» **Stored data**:
┌────────

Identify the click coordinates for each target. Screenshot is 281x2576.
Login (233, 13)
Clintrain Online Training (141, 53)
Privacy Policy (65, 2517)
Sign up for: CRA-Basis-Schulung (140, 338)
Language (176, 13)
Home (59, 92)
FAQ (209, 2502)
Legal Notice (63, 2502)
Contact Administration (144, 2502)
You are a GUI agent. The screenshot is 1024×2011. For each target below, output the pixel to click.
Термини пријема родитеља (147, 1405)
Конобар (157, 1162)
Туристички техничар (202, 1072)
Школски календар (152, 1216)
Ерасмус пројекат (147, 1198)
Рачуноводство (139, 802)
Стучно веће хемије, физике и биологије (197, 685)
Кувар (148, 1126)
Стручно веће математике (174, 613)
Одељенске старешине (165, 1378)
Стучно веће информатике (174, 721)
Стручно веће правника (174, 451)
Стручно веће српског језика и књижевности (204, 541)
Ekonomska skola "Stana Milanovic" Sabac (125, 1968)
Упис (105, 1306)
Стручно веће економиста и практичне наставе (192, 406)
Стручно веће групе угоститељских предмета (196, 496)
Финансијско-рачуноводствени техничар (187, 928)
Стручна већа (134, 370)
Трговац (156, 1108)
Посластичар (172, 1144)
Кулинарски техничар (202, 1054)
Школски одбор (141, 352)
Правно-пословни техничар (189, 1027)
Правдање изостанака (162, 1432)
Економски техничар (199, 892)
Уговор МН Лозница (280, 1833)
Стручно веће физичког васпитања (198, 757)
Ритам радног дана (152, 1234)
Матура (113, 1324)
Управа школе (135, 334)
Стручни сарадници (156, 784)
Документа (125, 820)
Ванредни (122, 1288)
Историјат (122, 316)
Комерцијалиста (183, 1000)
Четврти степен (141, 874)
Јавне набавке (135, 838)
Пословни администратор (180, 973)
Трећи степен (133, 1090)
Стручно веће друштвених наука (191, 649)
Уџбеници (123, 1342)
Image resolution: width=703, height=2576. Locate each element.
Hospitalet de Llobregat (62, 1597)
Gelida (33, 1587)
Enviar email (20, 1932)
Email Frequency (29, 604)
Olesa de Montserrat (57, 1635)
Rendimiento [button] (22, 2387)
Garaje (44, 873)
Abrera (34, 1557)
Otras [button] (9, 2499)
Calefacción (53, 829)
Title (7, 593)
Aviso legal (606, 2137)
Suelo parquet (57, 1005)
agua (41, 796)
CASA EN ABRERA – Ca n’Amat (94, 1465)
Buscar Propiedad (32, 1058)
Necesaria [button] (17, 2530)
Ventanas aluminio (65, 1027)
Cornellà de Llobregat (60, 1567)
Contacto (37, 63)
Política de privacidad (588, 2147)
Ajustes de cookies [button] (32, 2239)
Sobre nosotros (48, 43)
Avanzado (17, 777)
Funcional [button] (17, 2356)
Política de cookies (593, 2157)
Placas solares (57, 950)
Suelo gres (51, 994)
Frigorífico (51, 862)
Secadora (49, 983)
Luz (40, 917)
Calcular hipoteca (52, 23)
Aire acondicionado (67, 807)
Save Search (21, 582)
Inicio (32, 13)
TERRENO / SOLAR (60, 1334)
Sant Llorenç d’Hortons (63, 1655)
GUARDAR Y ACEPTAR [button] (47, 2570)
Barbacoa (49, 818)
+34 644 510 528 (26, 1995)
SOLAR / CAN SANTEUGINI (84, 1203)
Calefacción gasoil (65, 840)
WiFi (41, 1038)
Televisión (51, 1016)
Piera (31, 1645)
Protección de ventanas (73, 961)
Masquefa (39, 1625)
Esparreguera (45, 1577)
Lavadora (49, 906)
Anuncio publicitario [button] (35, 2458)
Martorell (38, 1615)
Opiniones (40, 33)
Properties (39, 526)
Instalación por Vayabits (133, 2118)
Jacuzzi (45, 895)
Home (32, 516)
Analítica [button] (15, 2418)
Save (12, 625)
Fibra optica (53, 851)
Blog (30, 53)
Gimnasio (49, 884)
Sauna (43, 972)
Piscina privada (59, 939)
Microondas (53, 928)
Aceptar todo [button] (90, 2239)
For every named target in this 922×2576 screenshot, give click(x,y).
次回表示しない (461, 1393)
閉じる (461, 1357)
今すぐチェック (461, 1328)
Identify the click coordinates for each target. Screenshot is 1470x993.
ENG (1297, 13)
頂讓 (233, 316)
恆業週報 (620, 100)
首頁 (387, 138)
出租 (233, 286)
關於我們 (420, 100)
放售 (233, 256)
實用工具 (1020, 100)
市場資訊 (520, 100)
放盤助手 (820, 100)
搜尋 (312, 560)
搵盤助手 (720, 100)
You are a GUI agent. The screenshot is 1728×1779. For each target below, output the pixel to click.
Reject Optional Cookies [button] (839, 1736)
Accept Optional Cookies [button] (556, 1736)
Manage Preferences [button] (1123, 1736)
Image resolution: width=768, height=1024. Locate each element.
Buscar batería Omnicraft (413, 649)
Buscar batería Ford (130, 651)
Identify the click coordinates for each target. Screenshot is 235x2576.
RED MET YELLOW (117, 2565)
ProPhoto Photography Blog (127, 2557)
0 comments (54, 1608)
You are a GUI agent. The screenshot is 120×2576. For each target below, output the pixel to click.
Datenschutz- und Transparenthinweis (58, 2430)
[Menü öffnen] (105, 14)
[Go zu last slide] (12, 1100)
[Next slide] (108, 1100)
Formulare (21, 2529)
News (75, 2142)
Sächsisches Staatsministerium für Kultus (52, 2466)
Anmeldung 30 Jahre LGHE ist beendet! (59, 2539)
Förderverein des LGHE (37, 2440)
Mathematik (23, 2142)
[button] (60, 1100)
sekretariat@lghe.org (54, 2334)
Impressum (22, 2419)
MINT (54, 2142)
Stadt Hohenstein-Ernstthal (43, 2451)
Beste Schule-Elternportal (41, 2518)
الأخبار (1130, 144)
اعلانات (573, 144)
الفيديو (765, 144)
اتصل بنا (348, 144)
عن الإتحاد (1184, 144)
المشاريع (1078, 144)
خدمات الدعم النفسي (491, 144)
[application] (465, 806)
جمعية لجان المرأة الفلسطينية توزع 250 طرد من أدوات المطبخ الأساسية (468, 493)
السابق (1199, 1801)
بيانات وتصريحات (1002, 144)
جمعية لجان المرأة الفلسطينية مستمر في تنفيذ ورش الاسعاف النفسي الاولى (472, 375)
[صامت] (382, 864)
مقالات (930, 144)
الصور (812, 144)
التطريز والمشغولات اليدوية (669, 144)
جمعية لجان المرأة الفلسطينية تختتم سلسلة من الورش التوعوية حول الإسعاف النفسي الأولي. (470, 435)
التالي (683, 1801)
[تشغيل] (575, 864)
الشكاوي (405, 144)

└────────

The line above containing "搜尋 (312, 560)", the line containing "0 comments (54, 1608)", and every line between them are to be transcribed exactly; no other line is wanted.

» **Output below**:
搜尋 (312, 560)
搵盤助手 (720, 100)
You are a GUI agent. The screenshot is 1728×1779. For each target below, output the pixel to click.
Reject Optional Cookies [button] (839, 1736)
Accept Optional Cookies [button] (556, 1736)
Manage Preferences [button] (1123, 1736)
Image resolution: width=768, height=1024. Locate each element.
Buscar batería Omnicraft (413, 649)
Buscar batería Ford (130, 651)
Identify the click coordinates for each target. Screenshot is 235x2576.
RED MET YELLOW (117, 2565)
ProPhoto Photography Blog (127, 2557)
0 comments (54, 1608)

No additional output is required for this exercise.